What is being asked: Transcribe every line of the records below word for word, omitting the pictures.

Data listing
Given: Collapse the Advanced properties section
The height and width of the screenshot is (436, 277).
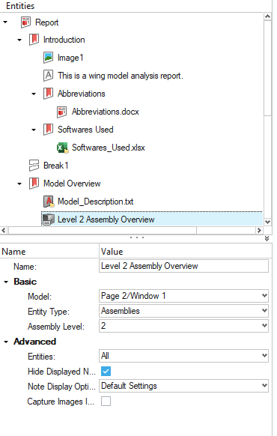Looking at the screenshot, I should pos(6,342).
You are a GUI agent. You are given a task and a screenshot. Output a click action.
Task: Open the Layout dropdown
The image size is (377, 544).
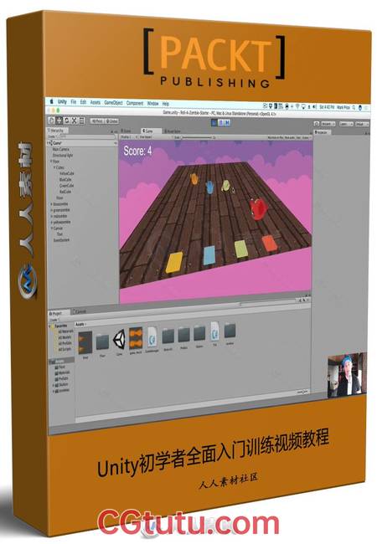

Task output:
Given: Collapse the Advanced properties section
The height and width of the screenshot is (436, 277).
Looking at the screenshot, I should pos(6,342).
You are a GUI agent. You are given a task and a screenshot. Output a click action.
Task: Open the Layout dropdown
The image size is (377, 544).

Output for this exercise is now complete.